For InvAs from Paxillus involutus, a common amino acid motif was also found in the thioesterase domain (last domain) that supported biochemical data of either the enzyme being functional to complete atromentin formation or not.

==Biosynthesis of atromentin==
The aromatic amino acid L-tyrosine is the precursor to 4-hydroxyphenylpyruvic acid, and 2 units of 4-HPP are condensed to form atromentin. The initial step is deamination via an aminotransferase. The second step is catalyzed by a nonribosomal peptide synthetase-like enzyme (NRPS-like, because it does not have a canonical condensation domain, called the atromentin/quinone synthetase). The adenylation domain of this NRPS-like enzyme accepts 4-HPP as determined by the ATP-PPi-exchange assay. The enzyme, when produced in E. coli, needs to be primed to its holo form via a phosphopantetheinyl transferase (Ppant), although E. coli can in vivo prime the apo-enzyme (e.g. via EntD).
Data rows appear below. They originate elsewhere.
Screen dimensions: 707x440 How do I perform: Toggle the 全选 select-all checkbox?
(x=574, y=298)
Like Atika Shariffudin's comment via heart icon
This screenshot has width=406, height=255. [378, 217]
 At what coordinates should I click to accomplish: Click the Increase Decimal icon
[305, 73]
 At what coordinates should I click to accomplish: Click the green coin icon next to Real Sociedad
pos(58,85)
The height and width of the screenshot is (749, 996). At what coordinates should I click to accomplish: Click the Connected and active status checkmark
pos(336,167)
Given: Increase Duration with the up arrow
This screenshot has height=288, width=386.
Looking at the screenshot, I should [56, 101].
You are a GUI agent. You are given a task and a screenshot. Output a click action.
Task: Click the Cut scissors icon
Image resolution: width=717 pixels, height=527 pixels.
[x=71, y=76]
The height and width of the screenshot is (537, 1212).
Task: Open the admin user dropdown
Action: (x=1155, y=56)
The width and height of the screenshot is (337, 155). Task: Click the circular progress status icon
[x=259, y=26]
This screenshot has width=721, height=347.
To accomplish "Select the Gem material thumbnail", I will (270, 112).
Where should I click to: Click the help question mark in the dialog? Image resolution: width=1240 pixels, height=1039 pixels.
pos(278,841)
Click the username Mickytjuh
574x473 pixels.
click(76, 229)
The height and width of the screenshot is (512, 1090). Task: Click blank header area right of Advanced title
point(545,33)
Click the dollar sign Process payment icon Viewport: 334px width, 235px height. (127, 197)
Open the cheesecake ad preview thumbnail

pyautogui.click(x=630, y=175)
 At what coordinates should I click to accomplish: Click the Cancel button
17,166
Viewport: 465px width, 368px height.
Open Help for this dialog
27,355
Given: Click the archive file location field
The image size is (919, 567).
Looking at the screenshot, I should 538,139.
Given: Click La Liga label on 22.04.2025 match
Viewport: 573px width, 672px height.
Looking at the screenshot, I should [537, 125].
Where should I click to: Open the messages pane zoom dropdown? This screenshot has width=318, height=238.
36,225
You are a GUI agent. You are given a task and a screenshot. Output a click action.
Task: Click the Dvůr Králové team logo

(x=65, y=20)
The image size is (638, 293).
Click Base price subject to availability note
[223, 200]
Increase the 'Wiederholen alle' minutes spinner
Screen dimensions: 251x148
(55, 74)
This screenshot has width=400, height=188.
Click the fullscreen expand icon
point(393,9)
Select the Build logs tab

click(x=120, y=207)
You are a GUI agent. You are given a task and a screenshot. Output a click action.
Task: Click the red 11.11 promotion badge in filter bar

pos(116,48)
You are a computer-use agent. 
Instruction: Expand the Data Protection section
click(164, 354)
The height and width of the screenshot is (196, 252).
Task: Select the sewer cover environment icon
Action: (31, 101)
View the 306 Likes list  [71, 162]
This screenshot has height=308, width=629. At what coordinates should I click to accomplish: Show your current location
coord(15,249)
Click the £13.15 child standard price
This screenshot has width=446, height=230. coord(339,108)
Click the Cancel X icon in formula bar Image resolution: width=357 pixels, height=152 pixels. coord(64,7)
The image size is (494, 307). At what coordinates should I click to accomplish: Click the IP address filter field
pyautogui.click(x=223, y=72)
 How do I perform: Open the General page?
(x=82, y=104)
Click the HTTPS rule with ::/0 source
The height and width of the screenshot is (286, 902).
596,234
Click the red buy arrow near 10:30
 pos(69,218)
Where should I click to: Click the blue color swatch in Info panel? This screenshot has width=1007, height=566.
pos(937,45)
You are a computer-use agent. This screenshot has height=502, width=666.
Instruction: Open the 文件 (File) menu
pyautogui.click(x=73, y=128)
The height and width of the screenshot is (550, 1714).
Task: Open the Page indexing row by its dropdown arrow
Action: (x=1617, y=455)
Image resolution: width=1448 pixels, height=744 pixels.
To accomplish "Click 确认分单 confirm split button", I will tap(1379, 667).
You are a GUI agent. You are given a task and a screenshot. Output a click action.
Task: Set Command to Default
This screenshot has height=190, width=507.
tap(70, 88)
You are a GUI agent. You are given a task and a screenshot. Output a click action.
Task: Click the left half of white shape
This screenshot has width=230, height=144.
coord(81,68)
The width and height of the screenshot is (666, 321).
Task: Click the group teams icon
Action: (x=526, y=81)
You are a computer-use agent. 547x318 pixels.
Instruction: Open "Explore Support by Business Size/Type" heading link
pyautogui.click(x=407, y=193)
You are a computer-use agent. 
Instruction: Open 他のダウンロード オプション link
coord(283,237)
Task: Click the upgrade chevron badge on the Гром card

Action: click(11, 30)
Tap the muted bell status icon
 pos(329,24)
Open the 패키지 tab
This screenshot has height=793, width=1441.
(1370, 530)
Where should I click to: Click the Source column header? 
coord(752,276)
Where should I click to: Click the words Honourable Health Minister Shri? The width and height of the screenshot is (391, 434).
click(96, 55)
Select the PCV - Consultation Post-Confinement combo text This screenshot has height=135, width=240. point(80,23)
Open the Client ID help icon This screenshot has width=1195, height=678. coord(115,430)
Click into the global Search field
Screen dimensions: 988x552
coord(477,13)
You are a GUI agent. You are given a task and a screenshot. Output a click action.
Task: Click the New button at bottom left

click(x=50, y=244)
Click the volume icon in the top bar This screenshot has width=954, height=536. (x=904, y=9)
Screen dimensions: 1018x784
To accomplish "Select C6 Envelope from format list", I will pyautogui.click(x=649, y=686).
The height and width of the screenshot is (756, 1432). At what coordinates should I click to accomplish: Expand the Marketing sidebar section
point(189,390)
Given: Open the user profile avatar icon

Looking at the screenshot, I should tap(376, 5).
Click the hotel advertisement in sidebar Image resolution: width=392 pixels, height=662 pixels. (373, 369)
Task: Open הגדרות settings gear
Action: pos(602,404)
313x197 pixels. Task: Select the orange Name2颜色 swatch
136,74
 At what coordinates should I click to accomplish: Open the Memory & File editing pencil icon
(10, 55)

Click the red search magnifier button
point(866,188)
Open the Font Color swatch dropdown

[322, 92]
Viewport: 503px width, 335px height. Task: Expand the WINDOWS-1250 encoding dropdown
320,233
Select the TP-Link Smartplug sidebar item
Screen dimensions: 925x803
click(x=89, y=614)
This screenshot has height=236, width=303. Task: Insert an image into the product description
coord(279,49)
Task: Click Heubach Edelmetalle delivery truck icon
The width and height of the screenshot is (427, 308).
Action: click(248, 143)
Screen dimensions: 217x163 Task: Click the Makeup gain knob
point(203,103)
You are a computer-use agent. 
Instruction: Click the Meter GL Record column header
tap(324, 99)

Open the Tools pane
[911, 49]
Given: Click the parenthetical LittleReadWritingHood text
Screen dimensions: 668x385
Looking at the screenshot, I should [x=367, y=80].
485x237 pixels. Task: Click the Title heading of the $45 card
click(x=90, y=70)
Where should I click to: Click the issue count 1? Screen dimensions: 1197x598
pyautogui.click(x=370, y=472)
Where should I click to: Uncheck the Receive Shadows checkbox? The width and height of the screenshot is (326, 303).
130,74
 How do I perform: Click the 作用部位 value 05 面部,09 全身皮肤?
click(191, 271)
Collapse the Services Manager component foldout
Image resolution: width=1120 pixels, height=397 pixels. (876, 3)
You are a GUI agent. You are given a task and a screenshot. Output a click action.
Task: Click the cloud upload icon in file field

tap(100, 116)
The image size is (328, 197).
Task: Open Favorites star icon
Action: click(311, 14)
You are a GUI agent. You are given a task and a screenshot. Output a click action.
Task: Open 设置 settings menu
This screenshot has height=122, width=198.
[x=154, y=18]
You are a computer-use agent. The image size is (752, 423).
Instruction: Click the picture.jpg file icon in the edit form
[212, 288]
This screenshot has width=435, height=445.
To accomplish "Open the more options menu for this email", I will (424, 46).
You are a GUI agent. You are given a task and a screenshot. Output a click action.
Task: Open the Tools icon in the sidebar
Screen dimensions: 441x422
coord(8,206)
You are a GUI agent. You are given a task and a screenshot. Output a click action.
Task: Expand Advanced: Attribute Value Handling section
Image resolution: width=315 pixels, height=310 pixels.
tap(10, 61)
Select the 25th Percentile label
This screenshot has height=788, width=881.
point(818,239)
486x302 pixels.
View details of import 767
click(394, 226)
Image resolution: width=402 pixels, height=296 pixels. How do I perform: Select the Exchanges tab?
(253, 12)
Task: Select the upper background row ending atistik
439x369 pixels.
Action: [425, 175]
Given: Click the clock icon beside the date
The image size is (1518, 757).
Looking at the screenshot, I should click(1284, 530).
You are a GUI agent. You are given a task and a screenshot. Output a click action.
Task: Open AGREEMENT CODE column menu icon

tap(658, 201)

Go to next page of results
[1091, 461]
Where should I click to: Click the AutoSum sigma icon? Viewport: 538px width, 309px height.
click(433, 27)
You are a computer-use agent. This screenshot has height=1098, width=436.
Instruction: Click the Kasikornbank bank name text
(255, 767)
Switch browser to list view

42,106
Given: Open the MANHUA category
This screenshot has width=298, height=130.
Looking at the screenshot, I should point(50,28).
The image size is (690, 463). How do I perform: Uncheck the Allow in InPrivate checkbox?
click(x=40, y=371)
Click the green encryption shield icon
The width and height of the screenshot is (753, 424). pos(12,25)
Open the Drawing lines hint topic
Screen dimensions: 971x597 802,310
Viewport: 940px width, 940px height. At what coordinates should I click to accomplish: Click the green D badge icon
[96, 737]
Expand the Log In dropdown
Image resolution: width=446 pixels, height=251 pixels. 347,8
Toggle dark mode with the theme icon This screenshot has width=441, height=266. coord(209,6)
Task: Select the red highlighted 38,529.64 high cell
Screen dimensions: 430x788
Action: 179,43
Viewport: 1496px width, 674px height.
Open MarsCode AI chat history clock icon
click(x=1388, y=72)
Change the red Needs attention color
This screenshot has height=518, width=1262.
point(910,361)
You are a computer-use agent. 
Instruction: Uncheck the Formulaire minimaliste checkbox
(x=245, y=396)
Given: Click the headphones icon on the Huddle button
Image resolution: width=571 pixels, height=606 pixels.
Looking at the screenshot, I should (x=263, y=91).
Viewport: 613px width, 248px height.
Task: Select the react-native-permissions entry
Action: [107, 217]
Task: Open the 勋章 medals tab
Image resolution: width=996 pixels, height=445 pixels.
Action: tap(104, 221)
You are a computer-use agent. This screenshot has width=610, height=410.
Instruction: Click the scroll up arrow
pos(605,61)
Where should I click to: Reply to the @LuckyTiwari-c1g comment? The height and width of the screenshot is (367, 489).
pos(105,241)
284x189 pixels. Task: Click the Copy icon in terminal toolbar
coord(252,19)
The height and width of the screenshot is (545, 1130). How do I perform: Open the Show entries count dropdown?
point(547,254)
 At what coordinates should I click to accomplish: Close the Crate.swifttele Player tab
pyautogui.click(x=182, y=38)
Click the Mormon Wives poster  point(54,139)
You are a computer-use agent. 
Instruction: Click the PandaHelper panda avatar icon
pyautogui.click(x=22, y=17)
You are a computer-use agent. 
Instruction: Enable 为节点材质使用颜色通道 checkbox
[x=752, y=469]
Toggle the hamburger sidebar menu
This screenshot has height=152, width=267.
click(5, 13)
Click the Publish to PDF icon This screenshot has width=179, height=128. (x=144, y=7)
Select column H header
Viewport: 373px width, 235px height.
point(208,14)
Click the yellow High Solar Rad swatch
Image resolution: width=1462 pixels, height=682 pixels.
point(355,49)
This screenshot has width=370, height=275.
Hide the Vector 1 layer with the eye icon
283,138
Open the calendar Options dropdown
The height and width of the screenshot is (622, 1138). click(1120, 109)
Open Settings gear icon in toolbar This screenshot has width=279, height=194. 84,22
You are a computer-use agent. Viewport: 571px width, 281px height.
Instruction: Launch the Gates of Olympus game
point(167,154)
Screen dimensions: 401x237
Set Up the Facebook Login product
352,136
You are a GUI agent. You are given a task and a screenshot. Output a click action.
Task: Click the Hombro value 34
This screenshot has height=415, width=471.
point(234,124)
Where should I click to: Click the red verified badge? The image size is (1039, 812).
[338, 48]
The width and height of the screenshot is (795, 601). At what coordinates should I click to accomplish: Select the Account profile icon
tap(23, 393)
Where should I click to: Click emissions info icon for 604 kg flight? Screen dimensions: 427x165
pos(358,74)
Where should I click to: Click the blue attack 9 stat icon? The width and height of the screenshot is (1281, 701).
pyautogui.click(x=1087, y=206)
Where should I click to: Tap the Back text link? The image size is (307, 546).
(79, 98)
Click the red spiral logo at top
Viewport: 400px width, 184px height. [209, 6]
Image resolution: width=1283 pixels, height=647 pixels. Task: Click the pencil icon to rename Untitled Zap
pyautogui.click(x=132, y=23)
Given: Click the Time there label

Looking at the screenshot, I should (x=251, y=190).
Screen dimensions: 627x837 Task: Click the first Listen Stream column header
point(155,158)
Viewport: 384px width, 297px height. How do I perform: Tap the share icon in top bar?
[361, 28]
Ppants have been successfully used from cDNA derived from A. nidulans (e.g. NpgA), Streptomyces verticillus (Svp), and Paxillus involutus (PptA). A few studies, notably from the bacterium Burkholderia thailandensis by Biggins et al., have shown that the aminotransferase gene may be absent, and this activity can be supplied via its primary metabolism.

==Congener pigments==
Atromentin is the precursor to various other pigments, including the pulvinic acids such as variegatic acid, xerocomic acid, homoxerocomic acid, isoxerocomic acid, atromentic acid, variegatorubin, xerocomorubin, and other modified derivatives. The main pulvinic acid type pigments were found secreted during co-incubation with bacteria or introduction to high organic nitrogen content (compared to growth on a non-inducing medium containing inorganic nitrogen). Diarylcyclopentenones include involutin, involuton, gyrocyanin, gyroporin (oxidized variant of gyrocyanin), anhydroinvolutin, and chamonixin. Although structurally similar, grevillins (A-D) are derived from 4-HPP, the precursor to atromentin. The grevillins are a chemotaxonomic marker for the genus Suillus. Modifications of atromentin include leucoatromentin, leucomentin-3, leucomentin-4, and cylcoleucomelone. Additionally, thelephoric acid is a derivative that is from the thelephoroid clade. The various enzymes involved in the formation of these pigments aside from the genetic and enzymatic basis for the production of its precursor atromentin is unknown.

==Redundant biosynthesis==
In Paxillus involutus, six nonribosomal peptide synthetase-like enzymes were identified in the annotated genome that is available via the JGI MycoCosm portal. These genes, termed InvA1,2,3,4,5 and 6, were overexpressed in E. coli and the genes were characterized by co-incubating the apo-enzyme with 4-HPP to determine the formation of atromentin as noted by its characteristic UV-Vis spectrum and monoisotopic mass. Three of the six enzymes were found to be functional. This showed an unprecedented redundancy for atromentin production in a basidiomycete.